Die Stadt an der Leine steht mit ihrer rabiaten Preispolitik nicht allein da: Die derzeitige Gas-Preisrunde belastet die Verbraucher durchschnittlich mit Aufschlägen von gut 20 Prozent. Die Uelzener Stadtwerke legten gleich 28,8 Prozent drauf, Eon Hanse verteuerte das Gas bislang „nur“ um 14,8 Prozent, dort sind Preissteigerungen aber noch zu erwarten.

Auch der Bremer Energieversorger Swb erhöht für seine Kunden zum 1. September den Gas- und Strompreis. Die Kilowattstunde Erdgas verteuert sich in Bremen um knapp 21 Prozent, in Bremerhaven um 19 Prozent. Im Jahr bedeutet dies für einen Durchschnitts-Haushalt in Bremen Mehrkosten von 315 Euro für Gas, auch Strom wird teurer. Das Unternehmen hat 140.000 Gas-Kunden. „Energie wird langfristig nicht mehr billiger werden“, sagt Swb-Vertriebsvorstand Torsten Köhne.

Immerhin haben Gasrebellen an der Weser der Swb schon einige juristische Niederlagen zugefügt.

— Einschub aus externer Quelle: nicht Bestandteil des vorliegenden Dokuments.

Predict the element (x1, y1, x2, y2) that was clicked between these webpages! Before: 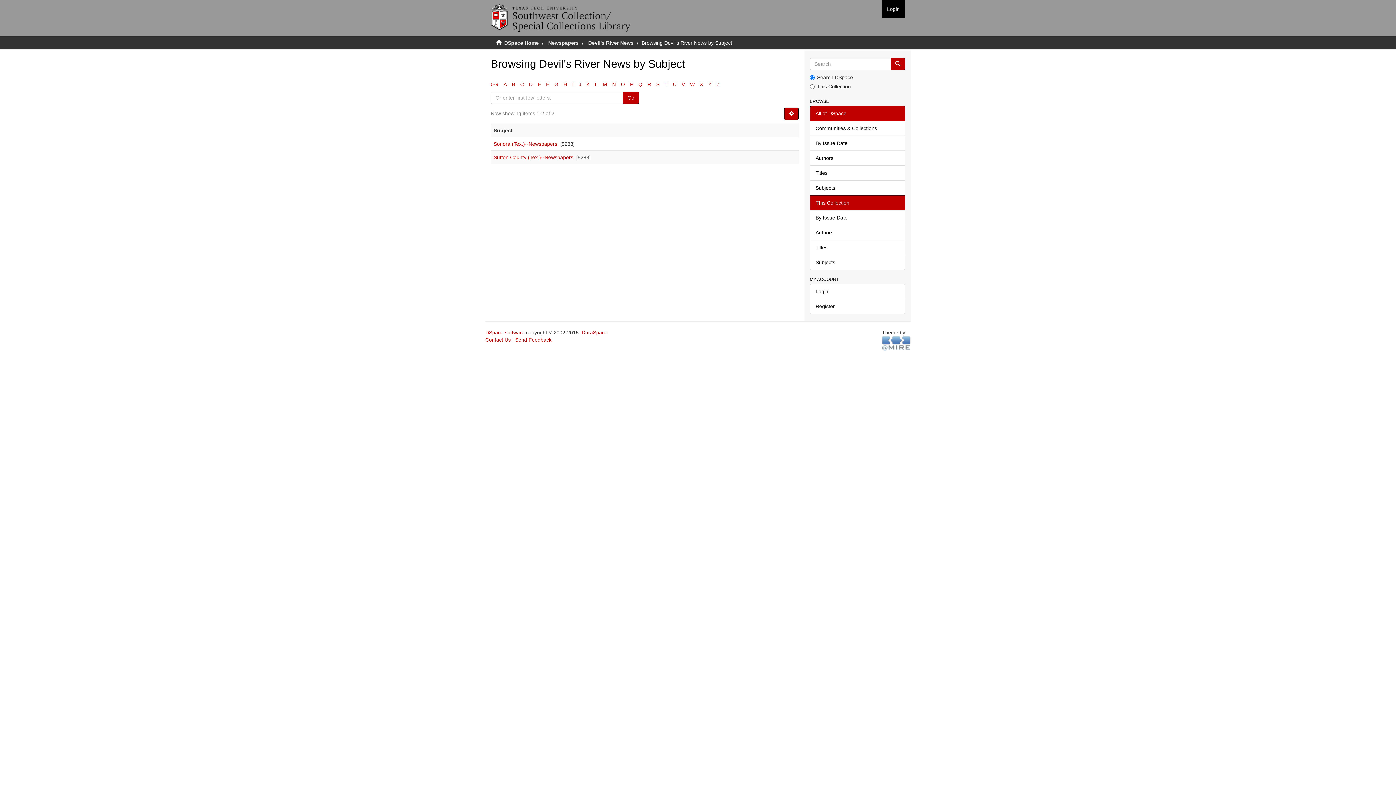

Begonnen hatte der Protest vor gut vier Jahren, als 50 Bremer eine Sammelklage gegen die in ihren Augen undurchsichtige Preispolitik der Swb einreichten. „Inzwischen haben sich 20.000 Bremer dem Widerspruch angeschlossen“, sagt Willi-Michael Grosser von der Bremer Gaspreis-Bürgerinitiative. Er rechnet mit einem „Betrag im hohen zweistelligen Bereich“, den die Protestler bislang nicht an Preisaufschlägen an ihre Stadtwerke gezahlt haben. Endgültig wird der Bundesgerichtshof Mitte kommenden Jahres entscheiden.

Bundesweit bietet bisher nur Eon einen Sozialrabatt: Wer von der Rundfunkgebührenpflicht befreit ist, muss nur seinen Verbrauch bezahlen, der so genannte Grundpreis entfällt. Für Kunden in Niedersachsen bedeute das eine Ersparnis von knapp 70 Euro im Jahr, rechnete Eon-Avacon vor. Das Unternehmen versorgt auch das Umland von Hannover. Allerdings ist der Rabatt auf 5.000 Kunden begrenzt. Das seit Jahresbeginn geltende Angebot wird derzeit von knapp tausend Abnehmern in Anspruch genommen.

Vattenfall denkt über einen ähnlichen Tarif nach, Eon Bayern bietet den Tarif bereits seit Anfang 2006 an. „Die Debatte über Sozialtarife muss geführt werden“, sagt Adelheit Wenzel, die für die Dienstleistungsgesellschaft Ver.di im Aufsichtsrat der Hannoverschen Stadtwerke sitzt.

Auch Horst Mücke aus Garbsen bei Hannover wurden die Preiserhöhungen seiner Stadtwerke zu dreist: „Wir haben eine eigene Genossenschaft mit jetzt 400 Mitgliedern gegründet“, sagt Mücke.

Die Genossen haben bereits Gas- und Stromverträge mit den Anbietern Nuon, Greenpeace und Trianel abgeschlossen – die Probleme mit der Durchleitung der Energie nach Garbsen sollen im Herbst behoben sein. Eile ist nämlich auch hier geboten: Der Rat der Stadt wird in Kürze über Preisaufschläge beim Gas beraten.